Nel 2021 si parla ancora di povertà educativa. Come è possibile e quali sono i fattori da considerare?

«La povertà educativa fa riferimento ad un concetto ampio. Non può essere imputata solamente alla dimensione dell’abbandono scolastico, ma esistono tutta una serie di cause: lo status socio economico della famiglia di appartenenza, la composizione del nucleo familiare e il livello di istruzione, la regione di appartenenza, la città e il centro abitativo. La battaglia contro la povertà educativa è una priorità per la Scuola. Occorre implementare politiche e progetti per ridurre il fenomeno e garantire ad ogni soggetto pari opportunità».

 “Vi racconto la mia esperienza nel Cpia”

Sheyla è arrivata in Italia dal Nicaragua nel 2018. Ha un figlio piccolo e grazie ai corsi promossi dal Cpia ha potuto cominciare a studiare l’italiano

“Sono Sheyla, una ragazza del Nicaragua. Sono arrivata in Italia nel 2018, senza sapere nulla della lingua italiana. Nel 2021 ho saputo del Cpia e ho chiesto se lì insegnavano la lingua italiana alle persone straniere come me. Mi sono iscritta con tante illusioni, ansia, ma con tanta voglia di imparare dopo tanto tempo passato senza studiare. Ma mi sono detta: “non è mai tardi”.

Con un figlio piccolo a cui badare per me era difficile assistere alle lezioni in classe, in presenza, perciò quando ho saputo che era possibile seguire i corsi online, sono stata contentissima. Sono tante le cose positive che ho da dire sul corso: brava l’insegnante, bravi gli alunni e buone le lezioni.

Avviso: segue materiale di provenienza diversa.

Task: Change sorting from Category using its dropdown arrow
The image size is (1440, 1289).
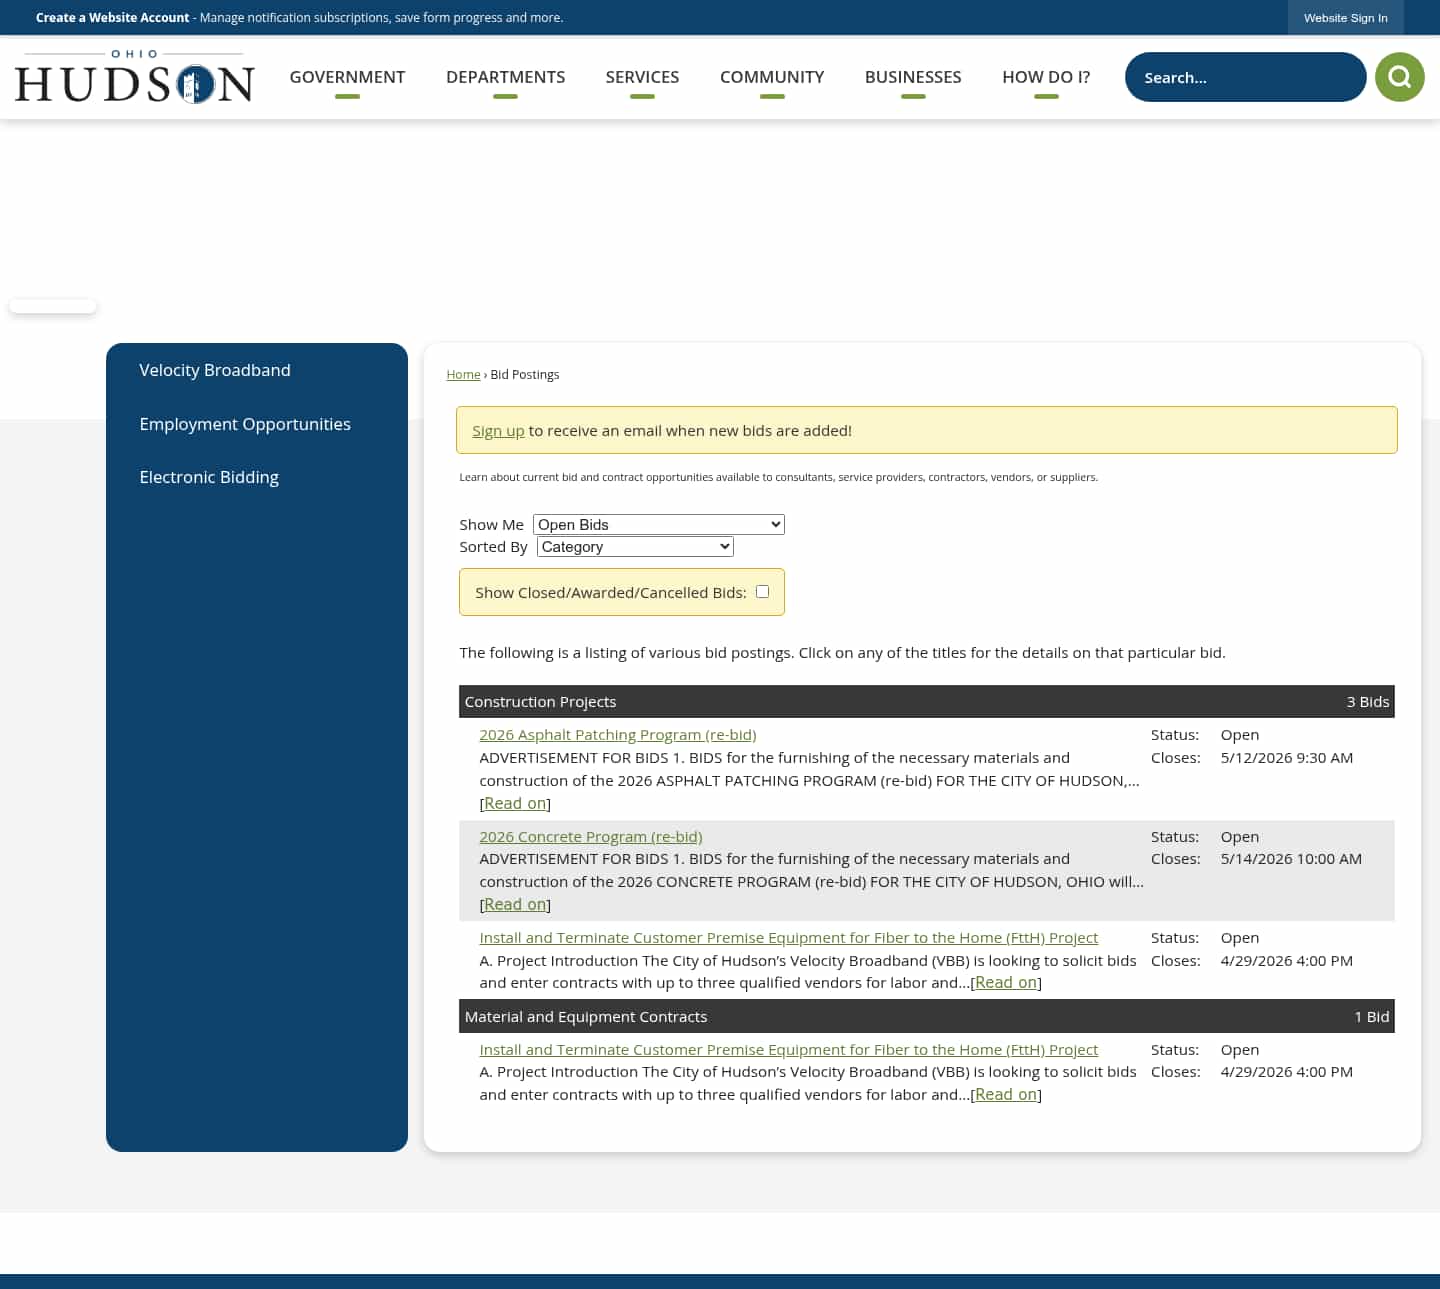Action: pyautogui.click(x=724, y=546)
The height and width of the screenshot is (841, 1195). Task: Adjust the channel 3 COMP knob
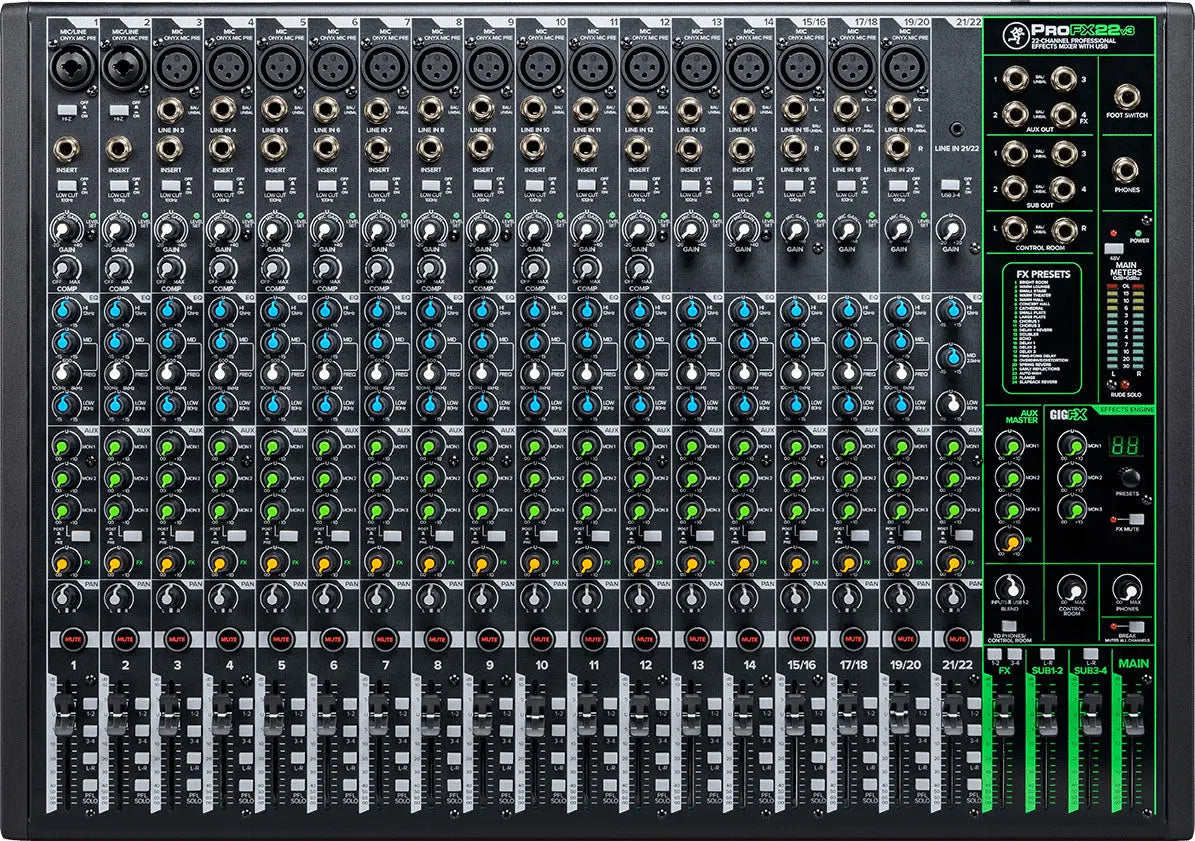pyautogui.click(x=169, y=269)
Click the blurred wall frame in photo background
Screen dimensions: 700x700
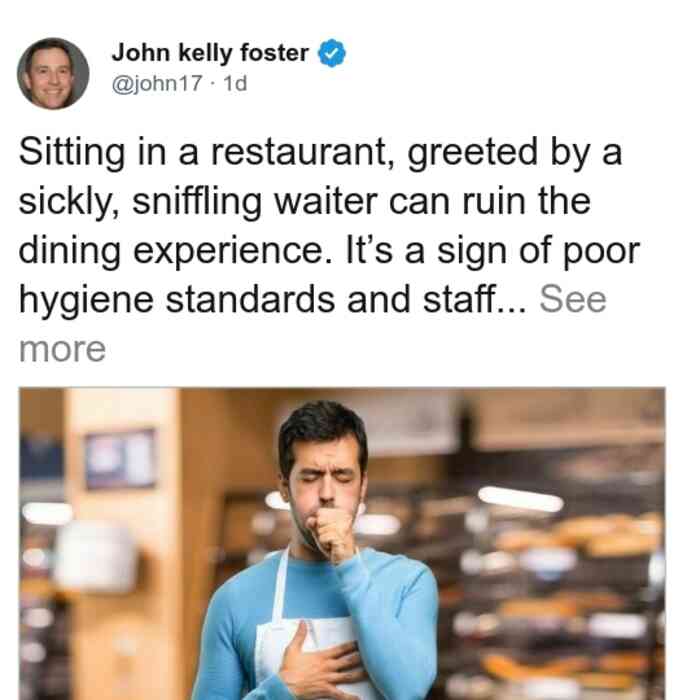point(121,459)
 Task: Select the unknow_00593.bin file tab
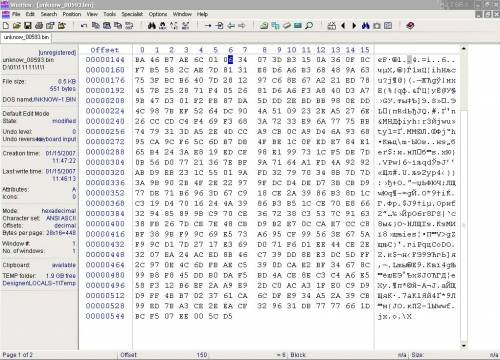tap(26, 37)
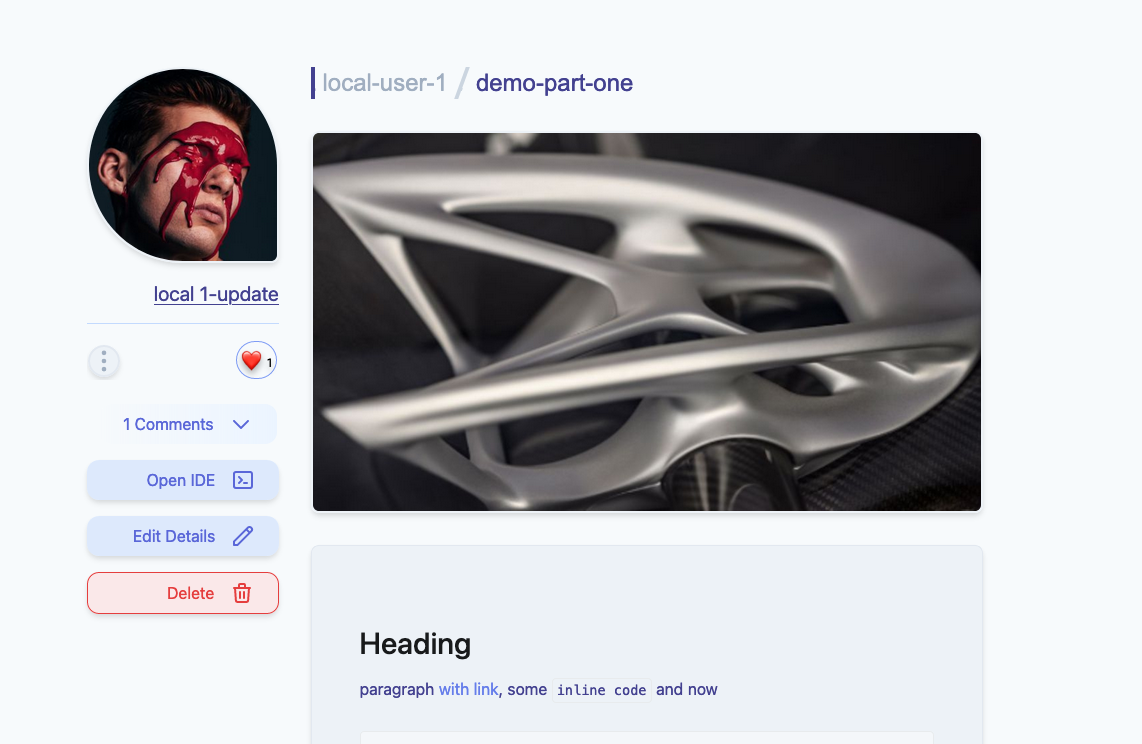Click the red Delete button label

point(190,593)

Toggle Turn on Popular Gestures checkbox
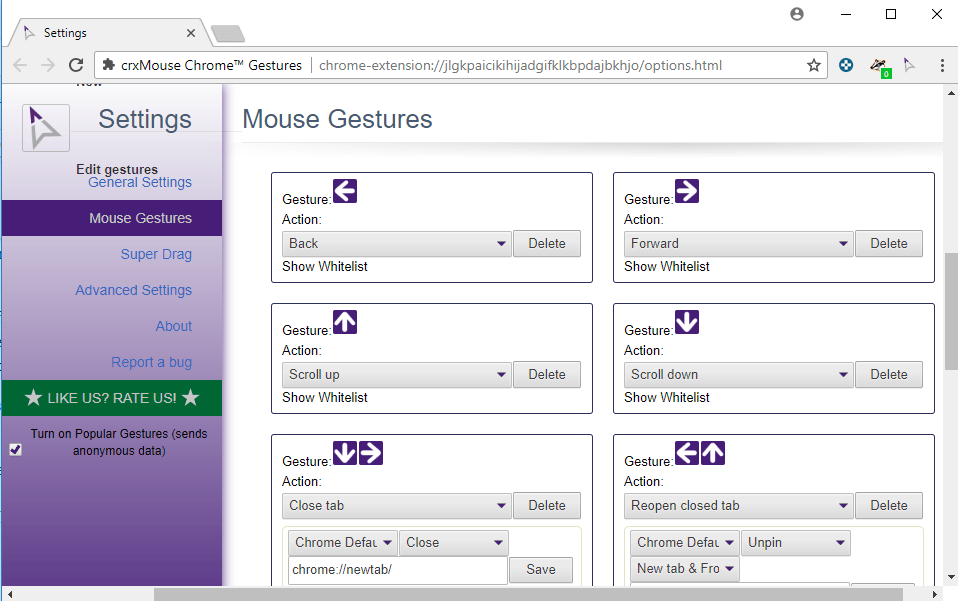[15, 450]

L’approccio al mondo tecnologico per me è sempre stato difficile, ma ho scoperto che pian piano, ogni giorno, si impara qualche cosa di nuovo, soprattutto in questa modalità online.

Se non fosse stato per questo corso, credo che in questo momento non avrei avuto l’opportunità di studiare mentre sono a casa e bado a mio figlio. Il Cpia online è uno strumento importante, perché ci dà l’occasione di studiare anche da casa ed in questi tempi, con l’emergenza Covid 19, è stato un’ottima soluzione per ridurre i contagi”.